____ TASK DATA
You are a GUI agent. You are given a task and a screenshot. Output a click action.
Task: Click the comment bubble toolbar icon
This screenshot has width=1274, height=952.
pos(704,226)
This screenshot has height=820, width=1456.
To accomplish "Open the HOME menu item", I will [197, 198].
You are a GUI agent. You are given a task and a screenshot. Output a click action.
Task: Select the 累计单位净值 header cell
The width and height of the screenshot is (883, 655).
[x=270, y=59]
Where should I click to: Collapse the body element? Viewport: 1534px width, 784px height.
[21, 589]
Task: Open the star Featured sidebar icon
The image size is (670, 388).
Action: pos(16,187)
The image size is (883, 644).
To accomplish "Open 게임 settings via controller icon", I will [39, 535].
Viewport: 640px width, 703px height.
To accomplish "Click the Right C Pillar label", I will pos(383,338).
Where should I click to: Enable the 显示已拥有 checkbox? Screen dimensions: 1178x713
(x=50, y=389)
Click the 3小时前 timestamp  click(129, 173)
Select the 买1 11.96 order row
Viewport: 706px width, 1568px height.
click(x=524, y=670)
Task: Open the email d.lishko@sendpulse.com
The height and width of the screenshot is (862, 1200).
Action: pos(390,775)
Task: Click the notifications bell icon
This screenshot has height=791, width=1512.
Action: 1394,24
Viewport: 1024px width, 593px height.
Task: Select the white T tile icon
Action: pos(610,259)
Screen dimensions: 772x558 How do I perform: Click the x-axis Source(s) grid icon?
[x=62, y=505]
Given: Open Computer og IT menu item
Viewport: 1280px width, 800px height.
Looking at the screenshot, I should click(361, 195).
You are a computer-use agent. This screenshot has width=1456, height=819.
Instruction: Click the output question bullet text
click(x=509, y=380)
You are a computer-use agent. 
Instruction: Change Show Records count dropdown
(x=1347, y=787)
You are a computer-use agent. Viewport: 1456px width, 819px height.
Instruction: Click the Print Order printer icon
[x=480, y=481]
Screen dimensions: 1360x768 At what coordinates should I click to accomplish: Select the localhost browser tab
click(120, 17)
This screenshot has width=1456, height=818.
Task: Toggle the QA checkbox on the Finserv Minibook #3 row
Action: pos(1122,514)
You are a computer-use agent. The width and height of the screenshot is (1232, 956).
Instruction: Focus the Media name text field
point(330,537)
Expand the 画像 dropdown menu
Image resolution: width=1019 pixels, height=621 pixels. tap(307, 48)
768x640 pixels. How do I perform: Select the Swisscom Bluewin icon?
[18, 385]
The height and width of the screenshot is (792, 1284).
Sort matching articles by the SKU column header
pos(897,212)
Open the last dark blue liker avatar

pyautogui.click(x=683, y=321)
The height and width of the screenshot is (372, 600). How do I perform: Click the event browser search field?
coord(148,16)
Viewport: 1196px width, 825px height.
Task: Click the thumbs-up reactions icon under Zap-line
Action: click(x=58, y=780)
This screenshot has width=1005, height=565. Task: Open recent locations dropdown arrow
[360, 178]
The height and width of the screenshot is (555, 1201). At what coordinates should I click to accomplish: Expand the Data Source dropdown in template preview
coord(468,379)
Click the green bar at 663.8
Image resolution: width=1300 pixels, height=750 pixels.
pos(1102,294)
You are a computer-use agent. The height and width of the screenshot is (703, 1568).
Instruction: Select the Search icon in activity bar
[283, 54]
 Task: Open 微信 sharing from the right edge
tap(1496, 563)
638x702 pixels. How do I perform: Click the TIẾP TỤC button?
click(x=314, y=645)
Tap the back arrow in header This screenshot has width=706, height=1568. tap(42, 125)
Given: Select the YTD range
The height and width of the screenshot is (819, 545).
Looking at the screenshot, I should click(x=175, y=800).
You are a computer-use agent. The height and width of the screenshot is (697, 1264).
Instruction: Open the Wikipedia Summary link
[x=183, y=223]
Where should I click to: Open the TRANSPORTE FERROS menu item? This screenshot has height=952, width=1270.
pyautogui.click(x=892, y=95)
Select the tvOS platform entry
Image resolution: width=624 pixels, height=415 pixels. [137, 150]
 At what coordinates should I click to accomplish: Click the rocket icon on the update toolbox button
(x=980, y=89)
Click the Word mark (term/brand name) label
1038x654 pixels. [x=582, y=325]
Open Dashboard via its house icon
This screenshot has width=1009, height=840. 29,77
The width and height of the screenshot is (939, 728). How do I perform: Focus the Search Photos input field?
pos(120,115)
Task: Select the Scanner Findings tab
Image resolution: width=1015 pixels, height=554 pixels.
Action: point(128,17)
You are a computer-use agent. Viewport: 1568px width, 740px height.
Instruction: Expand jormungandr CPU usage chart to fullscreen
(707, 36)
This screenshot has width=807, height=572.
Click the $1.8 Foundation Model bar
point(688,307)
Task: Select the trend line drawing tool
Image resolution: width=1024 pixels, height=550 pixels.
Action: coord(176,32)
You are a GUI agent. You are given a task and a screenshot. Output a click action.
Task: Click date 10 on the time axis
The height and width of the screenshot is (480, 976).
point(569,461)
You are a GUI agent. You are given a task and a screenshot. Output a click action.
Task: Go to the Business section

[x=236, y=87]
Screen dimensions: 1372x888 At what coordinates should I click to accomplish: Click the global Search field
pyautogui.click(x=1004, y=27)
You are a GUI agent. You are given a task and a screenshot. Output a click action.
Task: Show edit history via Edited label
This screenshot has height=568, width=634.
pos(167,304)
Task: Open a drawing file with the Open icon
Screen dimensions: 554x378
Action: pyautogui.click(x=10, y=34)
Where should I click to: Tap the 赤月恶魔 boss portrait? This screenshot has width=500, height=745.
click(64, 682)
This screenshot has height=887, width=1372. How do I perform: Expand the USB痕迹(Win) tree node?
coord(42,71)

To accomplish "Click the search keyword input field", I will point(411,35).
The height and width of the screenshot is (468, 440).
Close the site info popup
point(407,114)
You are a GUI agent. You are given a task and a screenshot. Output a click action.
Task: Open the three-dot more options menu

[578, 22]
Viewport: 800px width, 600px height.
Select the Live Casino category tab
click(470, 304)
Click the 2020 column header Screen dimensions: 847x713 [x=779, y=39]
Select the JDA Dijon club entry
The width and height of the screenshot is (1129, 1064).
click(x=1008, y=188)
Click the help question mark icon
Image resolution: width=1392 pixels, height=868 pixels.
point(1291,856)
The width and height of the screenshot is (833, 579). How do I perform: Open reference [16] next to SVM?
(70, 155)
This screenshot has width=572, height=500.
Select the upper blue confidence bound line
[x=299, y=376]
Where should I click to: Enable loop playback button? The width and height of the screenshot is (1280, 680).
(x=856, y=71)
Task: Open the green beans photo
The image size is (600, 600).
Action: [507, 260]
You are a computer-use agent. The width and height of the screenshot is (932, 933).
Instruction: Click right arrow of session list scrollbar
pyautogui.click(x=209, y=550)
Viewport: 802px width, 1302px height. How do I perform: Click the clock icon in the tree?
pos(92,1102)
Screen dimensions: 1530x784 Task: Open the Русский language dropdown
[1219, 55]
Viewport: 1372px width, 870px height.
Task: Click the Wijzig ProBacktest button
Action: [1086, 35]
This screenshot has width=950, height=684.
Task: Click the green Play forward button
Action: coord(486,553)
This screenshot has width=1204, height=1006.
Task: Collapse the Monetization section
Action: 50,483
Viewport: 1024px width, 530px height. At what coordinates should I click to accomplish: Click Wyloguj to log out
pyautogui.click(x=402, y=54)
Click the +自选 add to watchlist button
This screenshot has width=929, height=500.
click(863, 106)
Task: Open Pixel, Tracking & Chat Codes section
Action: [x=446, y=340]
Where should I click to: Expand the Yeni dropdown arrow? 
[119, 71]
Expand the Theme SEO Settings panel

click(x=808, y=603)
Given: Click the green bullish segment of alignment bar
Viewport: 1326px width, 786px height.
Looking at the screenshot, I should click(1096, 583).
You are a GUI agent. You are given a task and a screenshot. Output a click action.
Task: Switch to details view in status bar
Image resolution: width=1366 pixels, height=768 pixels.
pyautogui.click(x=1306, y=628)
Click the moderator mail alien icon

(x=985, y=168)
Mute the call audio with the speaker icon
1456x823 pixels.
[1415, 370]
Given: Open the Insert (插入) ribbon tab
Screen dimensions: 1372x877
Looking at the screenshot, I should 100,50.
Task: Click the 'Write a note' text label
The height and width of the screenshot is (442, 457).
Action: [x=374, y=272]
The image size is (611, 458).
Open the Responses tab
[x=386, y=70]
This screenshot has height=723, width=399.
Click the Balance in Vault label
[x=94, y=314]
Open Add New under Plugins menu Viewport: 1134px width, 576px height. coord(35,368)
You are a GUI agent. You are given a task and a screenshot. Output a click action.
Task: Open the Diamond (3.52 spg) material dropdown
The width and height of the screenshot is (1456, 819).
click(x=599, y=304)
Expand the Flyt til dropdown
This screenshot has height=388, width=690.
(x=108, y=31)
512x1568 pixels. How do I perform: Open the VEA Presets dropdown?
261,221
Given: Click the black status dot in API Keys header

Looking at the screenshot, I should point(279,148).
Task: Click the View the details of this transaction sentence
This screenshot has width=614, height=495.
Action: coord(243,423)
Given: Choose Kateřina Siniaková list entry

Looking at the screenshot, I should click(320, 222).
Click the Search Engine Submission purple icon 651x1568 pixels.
________
__GOAL OF THE EXERCISE__:
Switch "Expand" to "Open" in the listing section that opens with the line containing "Where should I click to: Tap" and closes with the line containing "I will point(411,35).". Write out only those lines again, with nothing else changed.

__RESPONSE TO THIS TASK__:
Where should I click to: Tap the 赤月恶魔 boss portrait? This screenshot has width=500, height=745.
click(64, 682)
This screenshot has height=887, width=1372. How do I perform: Open the USB痕迹(Win) tree node?
coord(42,71)

To accomplish "Click the search keyword input field", I will point(411,35).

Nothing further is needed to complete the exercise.